Helicopter crash in the Philippines leaves 7 soldiers dead

MANILA – Seven Filipino soldiers, including an Air Force colonel, died when the helicopter in which they flew crashed in the south of the Philippines during a weekend hunt for communist rebels.

The military said the helicopter, a reformed UH-1H ship from the Vietnam era commonly known as Huey, was flying on Saturday with another Huey on a supply trip to a remote base in Pantaron, a mountainous region in Bukidnon province, when dropped down.

“The other helicopter informed them that they were smoking smoke over the radio,” said General Andres Centeno, commander-in-chief of the Army’s Fourth Infantry Division. “He hit an open field.”

No survivors were found when rescue workers arrived in the area, he said.

The names of the soldiers were not released until the notification of their families, but the top echelon among them was an Air Force colonel, the military said. Of the other six, three were aviators and three served in the army.

The advanced operational base was set up as part of a campaign to finally eradicate the New People’s Army, the armed unit of the Philippine Communist Party. The insurgent group has been engaged in a low-intensity conflict with the government in Manila since 1969. The fighting strength of the rebels is currently estimated at around 5,000 people, compared with an increase of 20,000 spread across the archipelago at the height of the insurgency at the beginning 1980s.

The government ordered intensified operations against the New People’s Army, or NPA, after the group announced this month that it was reviving its urban attack squads to attack officers who, he said, had committed “crimes against the public”.

The NPA said it was planning to form “party teams” to carry out targeted assassinations in the cities, in reference to its Special Party Units, whose reign of terror took over the country in the 1980s during the corrupt regime of dictator Ferdinand Marcos.

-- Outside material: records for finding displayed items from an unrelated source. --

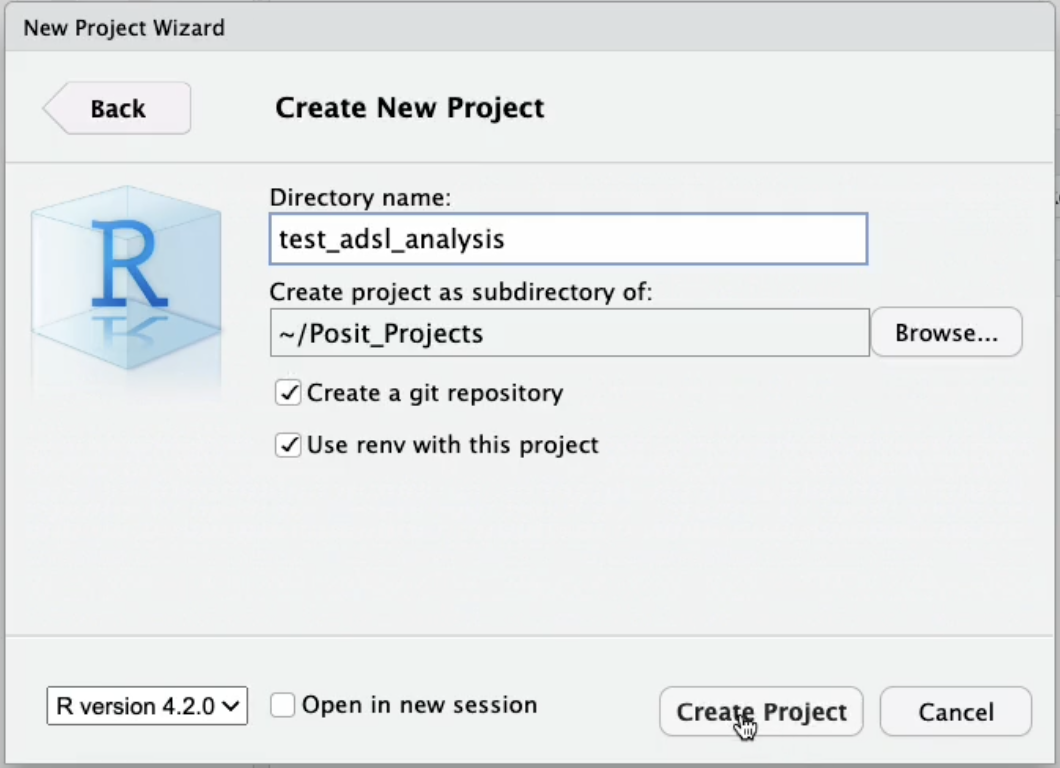Go back to project type selection

click(x=114, y=107)
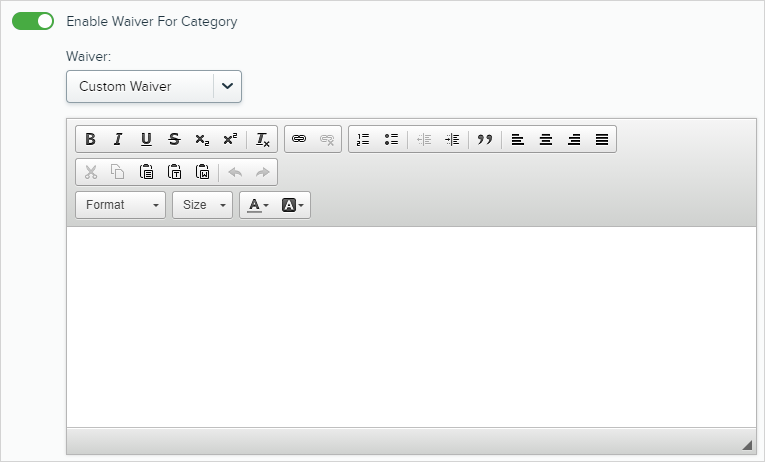This screenshot has height=462, width=765.
Task: Expand the Format dropdown
Action: [x=120, y=205]
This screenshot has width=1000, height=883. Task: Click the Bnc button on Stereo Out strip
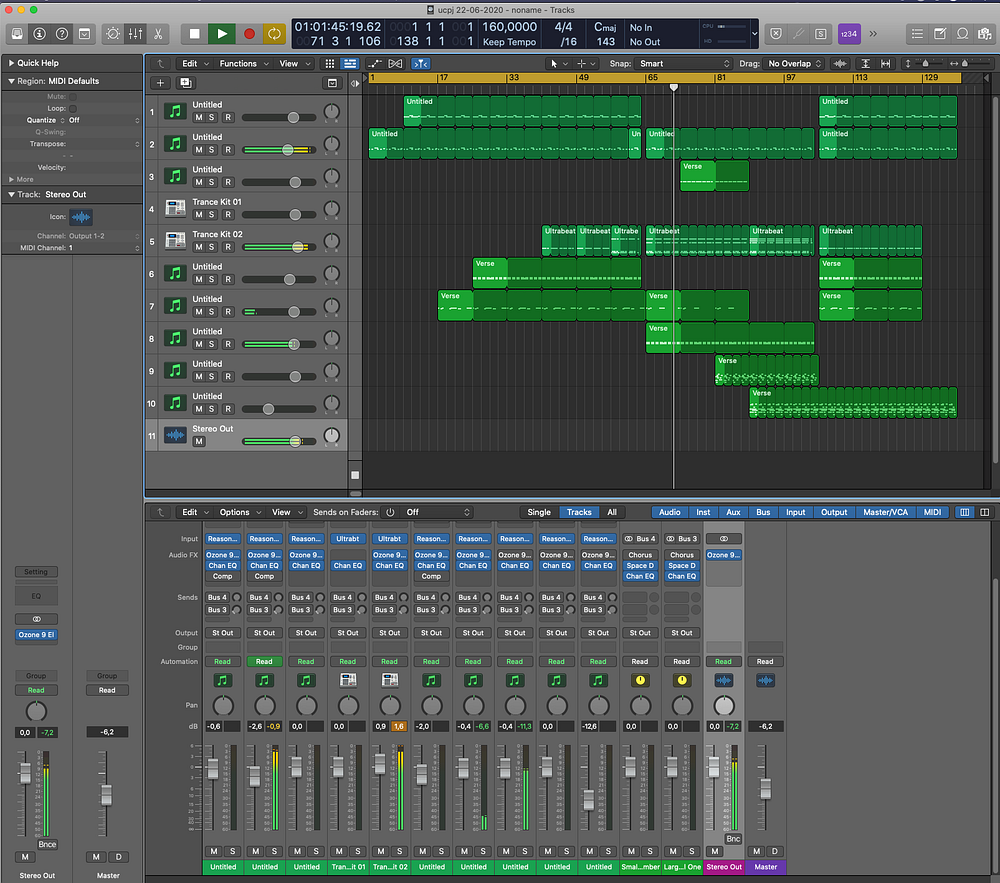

The squad’s most famous victim was Colonel James Rowe, a U.S. military adviser and prisoner of war during the Vietnam conflict, who was killed in an ambush by an NPA squad north of Manila in 1989.

Saturday’s accident came a day after General Gilbert Gapay, the head of the Philippine Armed Forces, ordered commanders to step up efforts to dismantle guerrilla movements and finally end the insurgency this year.

“All remaining communist guerrilla fronts will be faced and defeated simultaneously in late 2021,” said General Gapay on Friday, adding that continued pressure on the ground has weakened rebel forces.

He said more than 50 guerrilla groups remain scattered across the country, but are “on the verge of collapse”

“We have significantly wiped out these groups,” he said, adding that he expected complete eradication in the early months of 2021.

The accident on Saturday was not the first of a Huey used by the military. In November, a soldier died when a helicopter of the same brand fell during the evacuation of soldiers wounded in battle against Islamic militants.